[Stored records]
- Opening Delimiter -
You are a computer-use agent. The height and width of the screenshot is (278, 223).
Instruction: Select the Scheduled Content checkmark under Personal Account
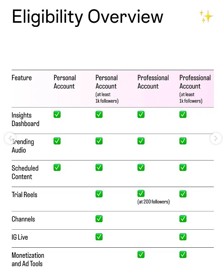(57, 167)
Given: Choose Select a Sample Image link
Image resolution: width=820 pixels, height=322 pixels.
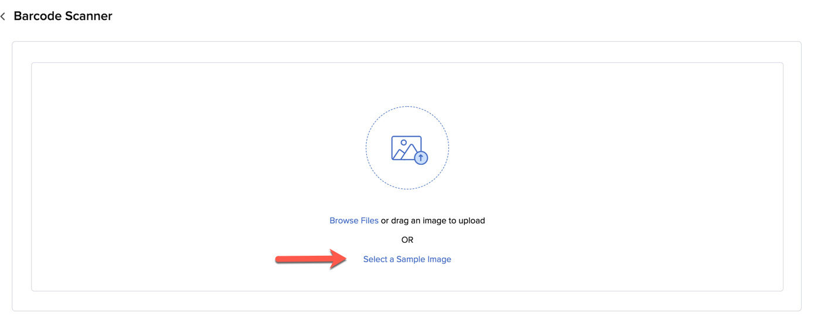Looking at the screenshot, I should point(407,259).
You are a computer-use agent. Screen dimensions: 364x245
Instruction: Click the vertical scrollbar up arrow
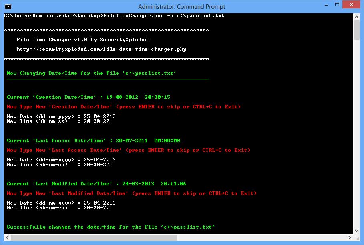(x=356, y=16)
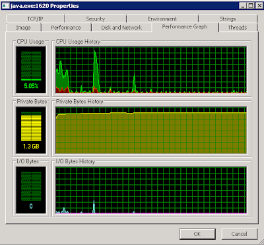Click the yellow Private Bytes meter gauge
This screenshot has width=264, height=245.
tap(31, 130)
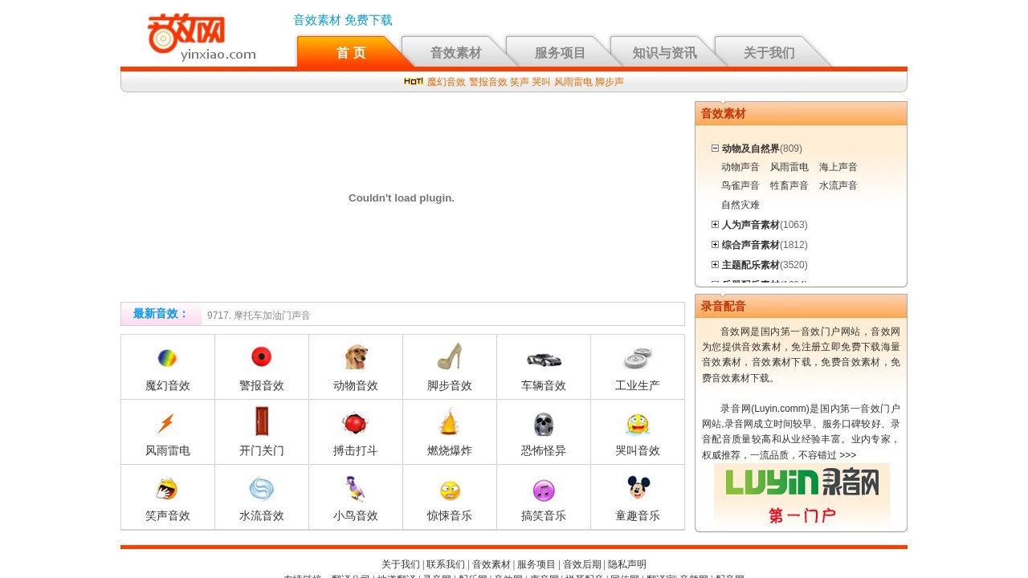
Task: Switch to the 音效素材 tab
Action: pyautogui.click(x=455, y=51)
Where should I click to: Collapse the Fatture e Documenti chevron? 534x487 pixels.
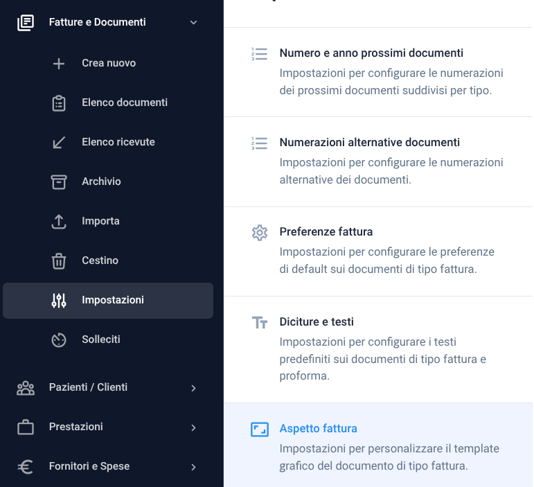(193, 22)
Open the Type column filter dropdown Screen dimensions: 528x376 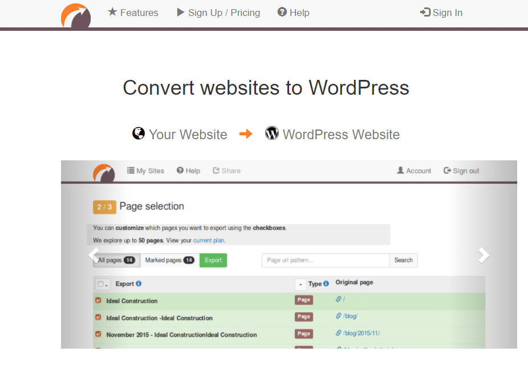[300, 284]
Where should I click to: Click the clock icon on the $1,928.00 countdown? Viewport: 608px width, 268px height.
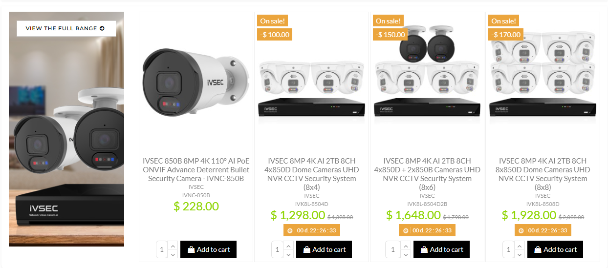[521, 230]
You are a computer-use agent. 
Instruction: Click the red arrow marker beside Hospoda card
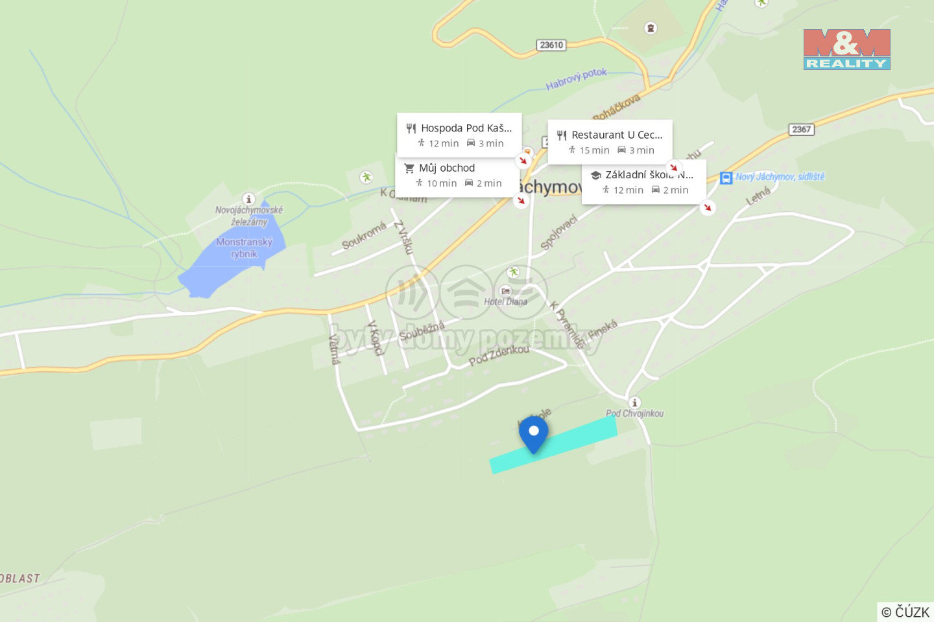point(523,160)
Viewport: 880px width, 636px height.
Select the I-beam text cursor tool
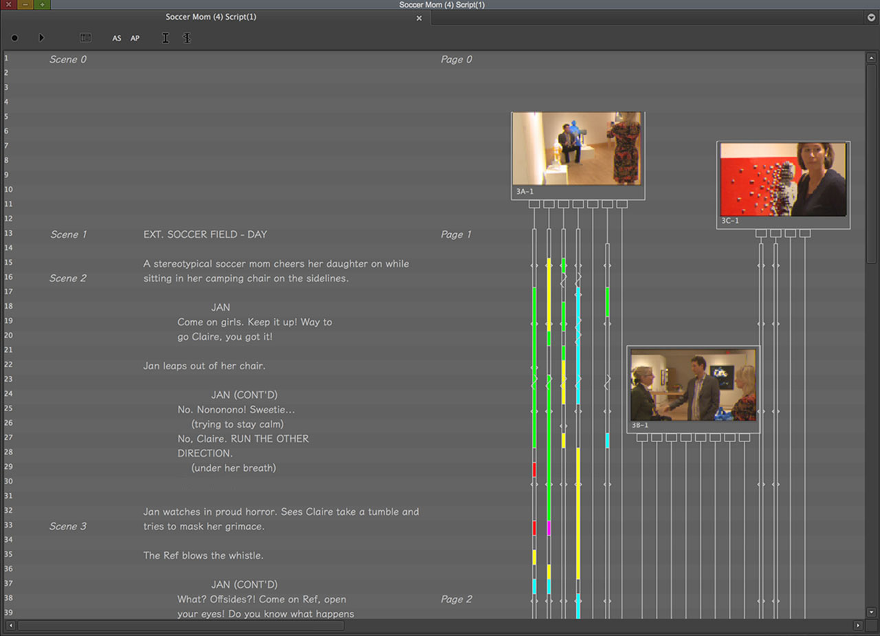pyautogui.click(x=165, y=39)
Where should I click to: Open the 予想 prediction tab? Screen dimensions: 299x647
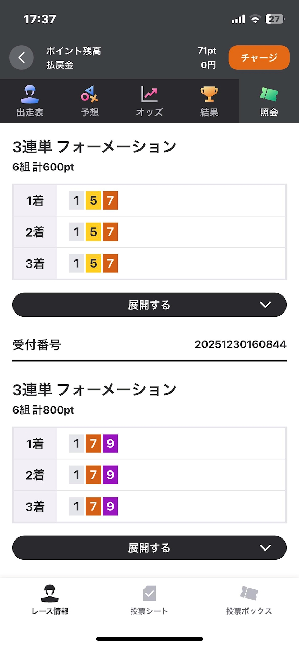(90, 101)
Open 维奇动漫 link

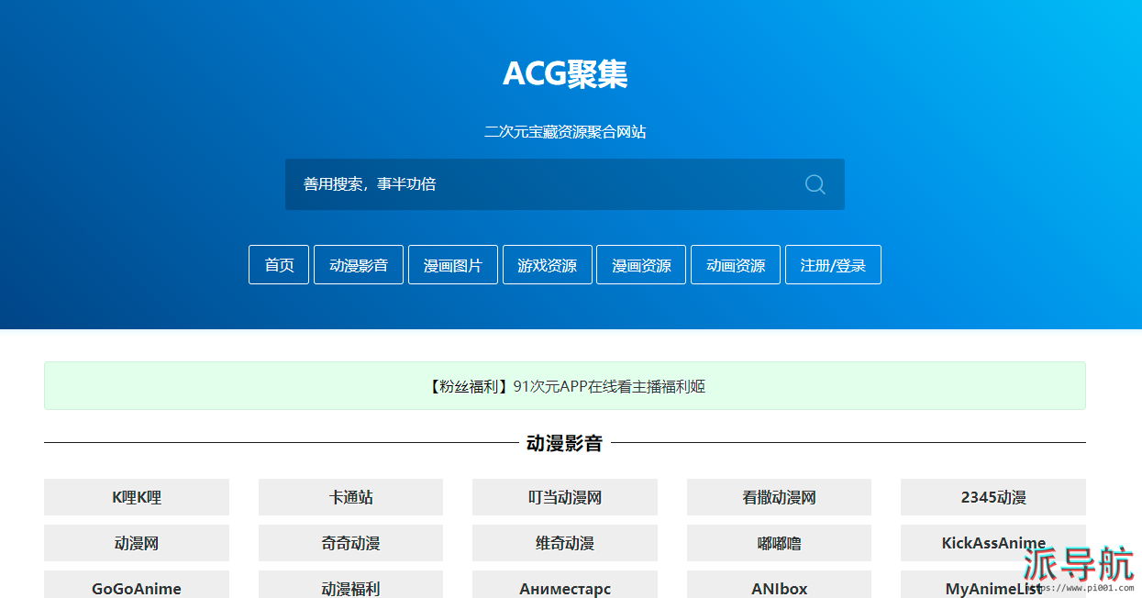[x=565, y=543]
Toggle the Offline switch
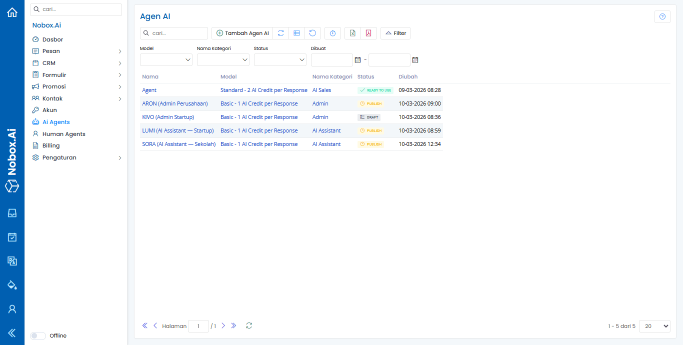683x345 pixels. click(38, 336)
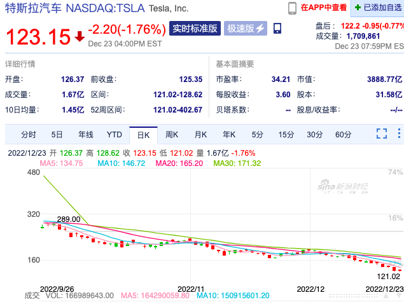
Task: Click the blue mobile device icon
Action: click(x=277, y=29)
- Closing Delimiter -
◆ Exercise aim: An exact printout of the entries is wanted, covering the first line through the line holding "You are a computer-use agent. Screen", with pictures kept out of it.

◆ Solution for this exercise:
You are a computer-use agent. The height and width of the screenshot is (278, 223).
Instruction: Select the Scheduled Content checkmark under Personal Account
(57, 167)
Given: Choose Select a Sample Image link
Image resolution: width=820 pixels, height=322 pixels.
Looking at the screenshot, I should point(407,259).
You are a computer-use agent. Screen dimensions: 364x245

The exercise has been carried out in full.